B^2 = \begin{bmatrix} 1&0 \\ 0&-1 \end{bmatrix} \begin{bmatrix} 1&0 \\ 0&-1 \end{bmatrix} = \begin{bmatrix} 1&0 \\ 0&1 \end{bmatrix} = I

B^3 = B^2B = IB = B

By induction we have B^n = I if n is even and B^n = B if n is odd.

For the matrix C we have

C^2 = \begin{bmatrix} \frac{1}{2}&-\frac{1}{2} \\ \frac{1}{2}&-\frac{1}{2} \end{bmatrix} \begin{bmatrix} \frac{1}{2}&-\frac{1}{2} \\ \frac{1}{2}&-\frac{1}{2} \end{bmatrix} = \begin{bmatrix} 0&0 \\ 0&0 \end{bmatrix} = 0

C^3 = C^2C = 0 \cdot C = 0

By induction C^n = 0, n \ge 2.

NOTE: This continues a series of posts containing worked out exercises from the (out of print) book Linear Algebra and Its Applications, Third Edition by Gilbert Strang.
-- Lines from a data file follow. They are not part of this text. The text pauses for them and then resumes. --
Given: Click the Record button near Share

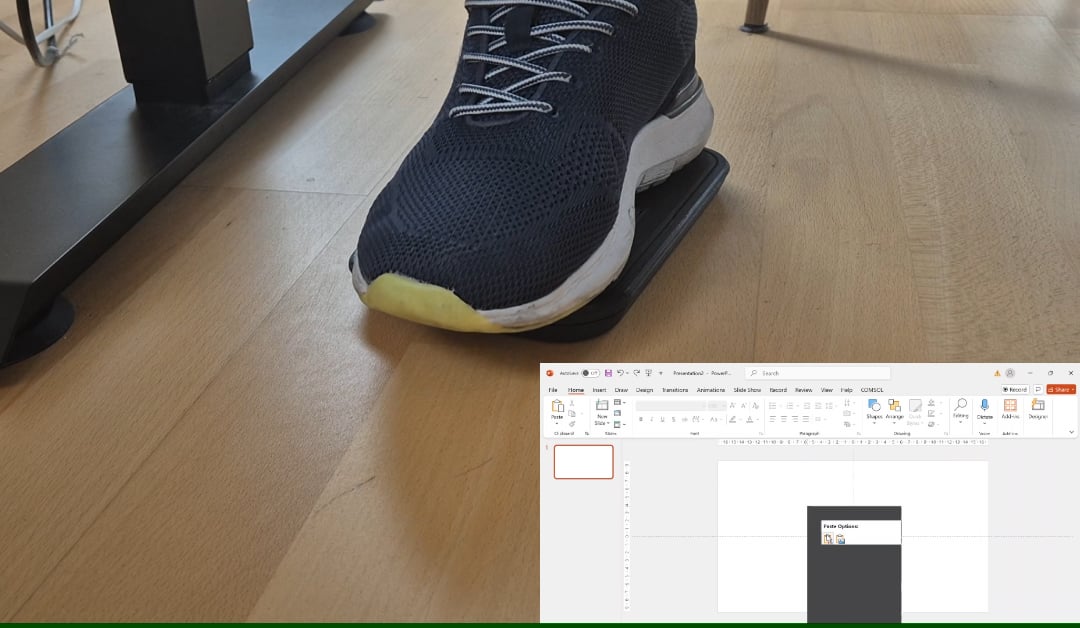Looking at the screenshot, I should coord(1016,389).
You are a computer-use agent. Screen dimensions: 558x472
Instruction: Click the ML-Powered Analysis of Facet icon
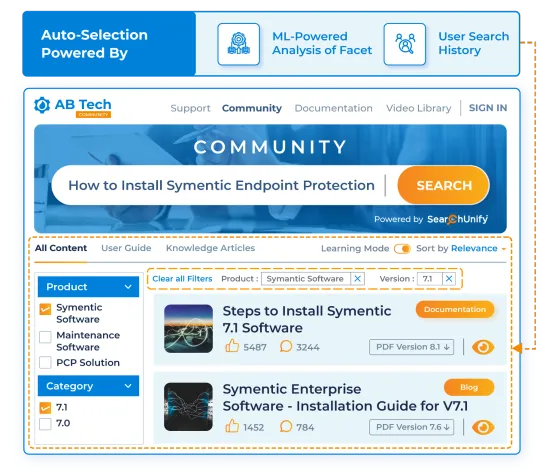point(238,44)
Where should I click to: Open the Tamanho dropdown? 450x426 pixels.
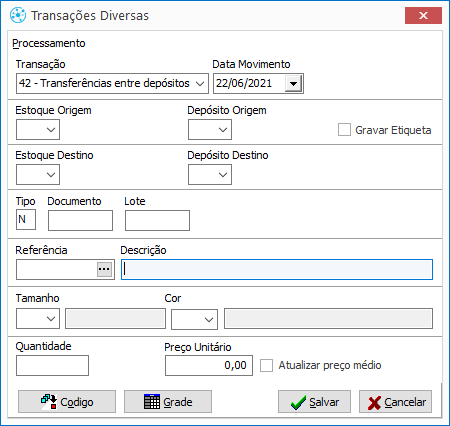[38, 319]
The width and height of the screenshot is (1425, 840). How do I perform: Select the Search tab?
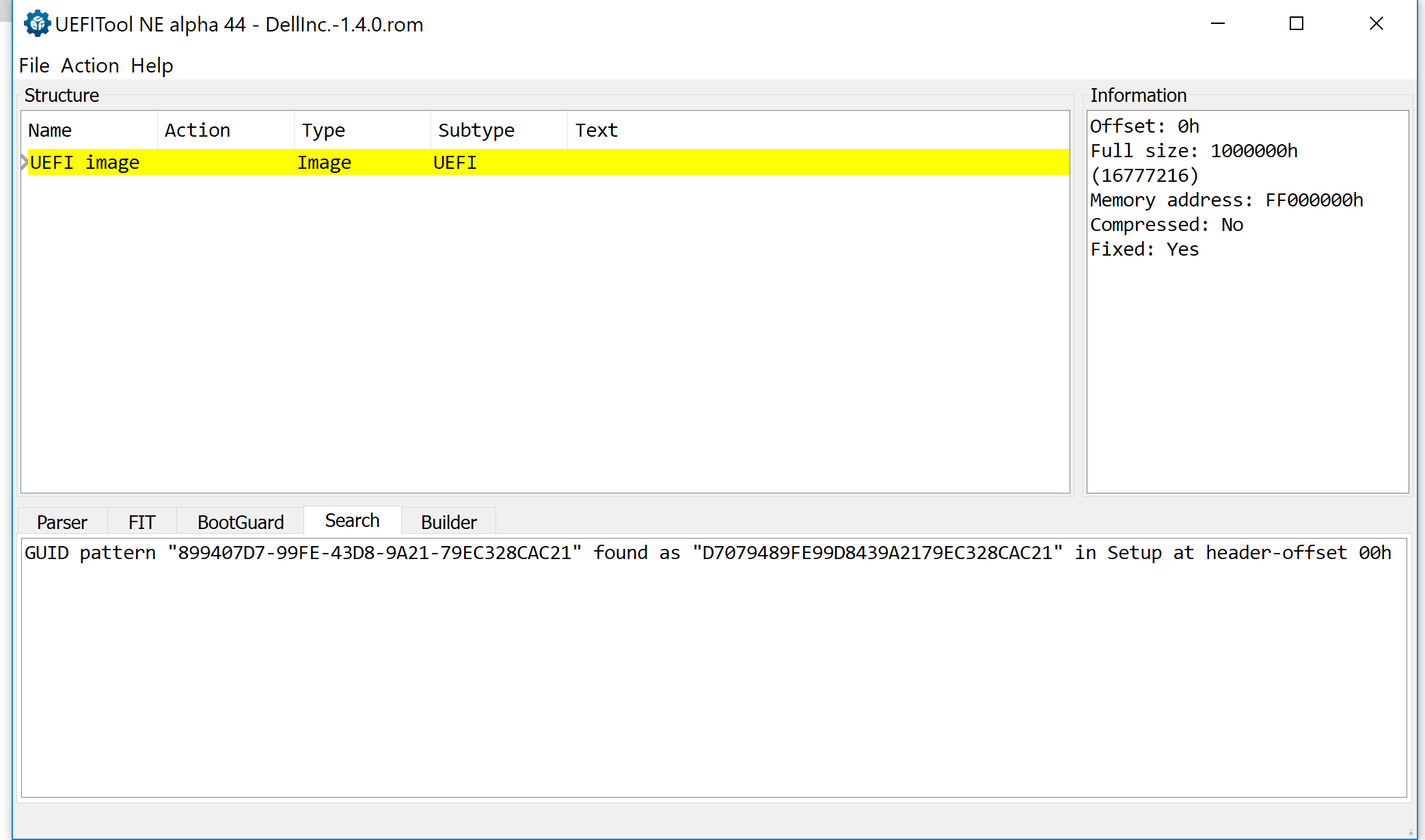pos(352,521)
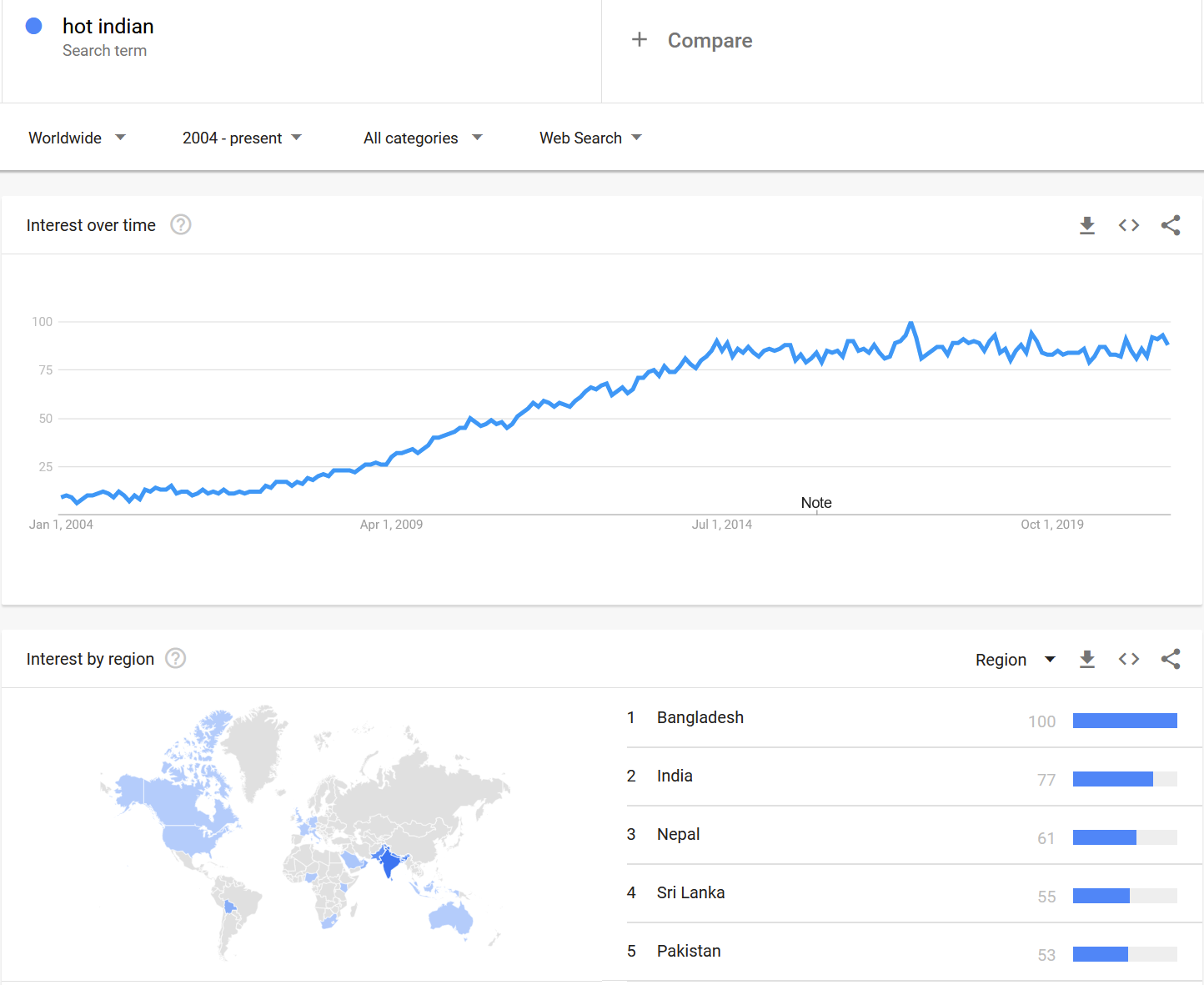This screenshot has width=1204, height=985.
Task: Click India on the world map
Action: (388, 862)
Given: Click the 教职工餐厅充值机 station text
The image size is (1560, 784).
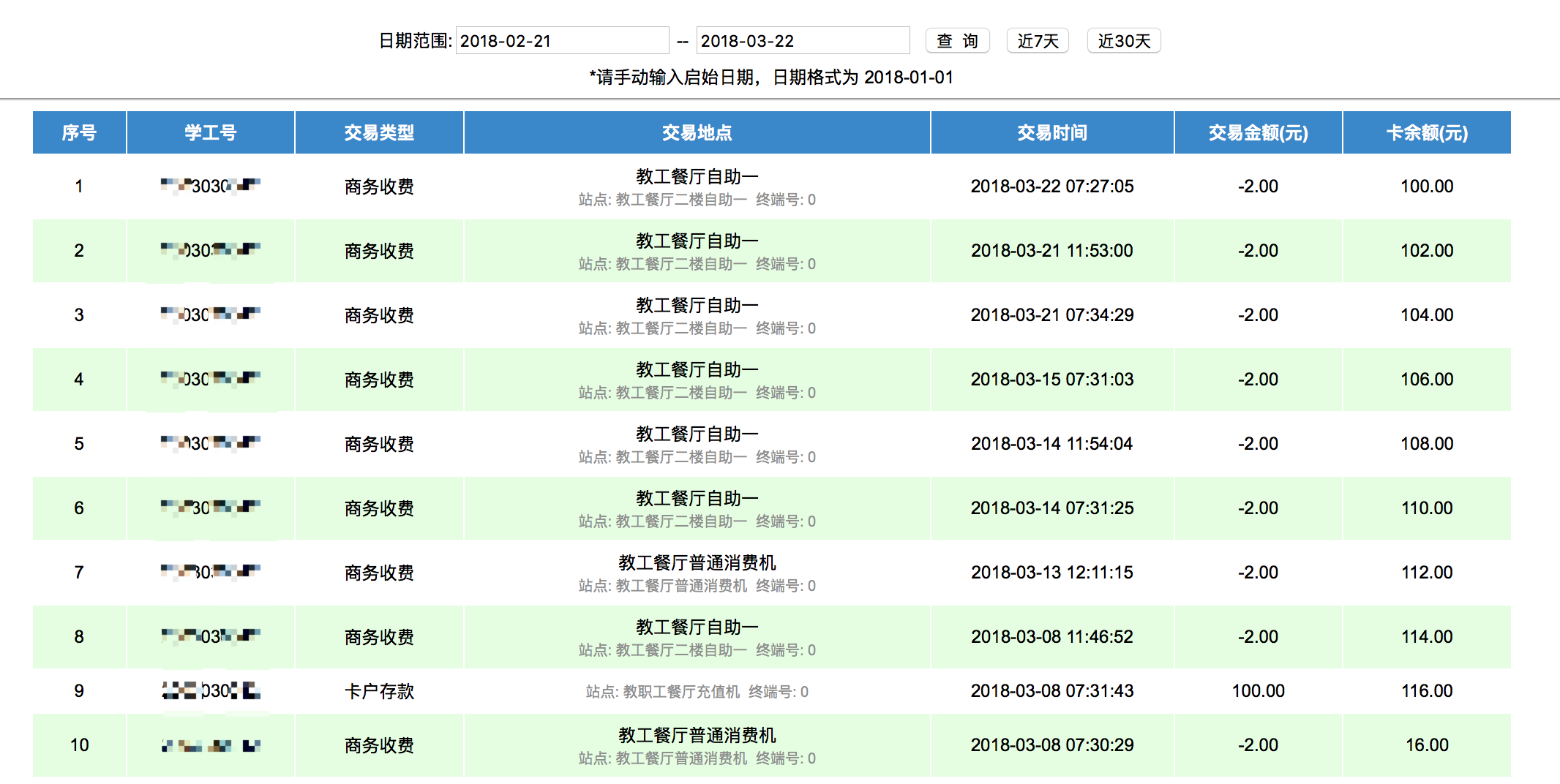Looking at the screenshot, I should [x=680, y=692].
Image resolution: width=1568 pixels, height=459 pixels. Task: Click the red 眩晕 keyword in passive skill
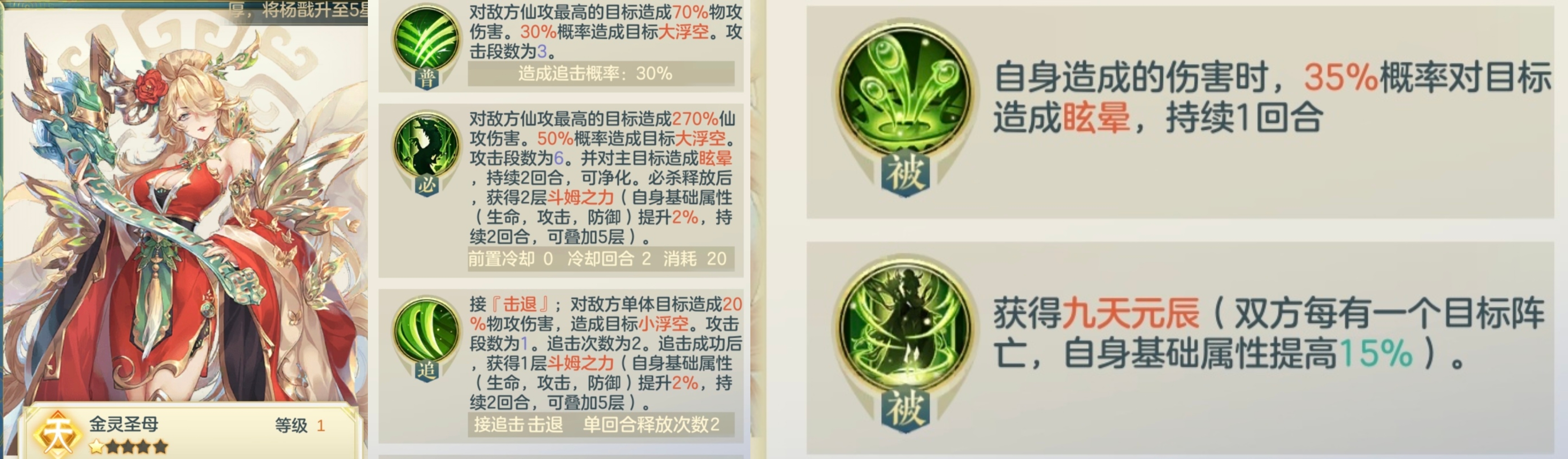click(1096, 117)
If you find these posts useful I encourage you to also check out the more current Linear Algebra and Its Applications, Fourth Edition, Dr Strang’s introductory textbook Introduction to Linear Algebra, Fourth Edition and the accompanying free online course, and Dr Strang’s other books.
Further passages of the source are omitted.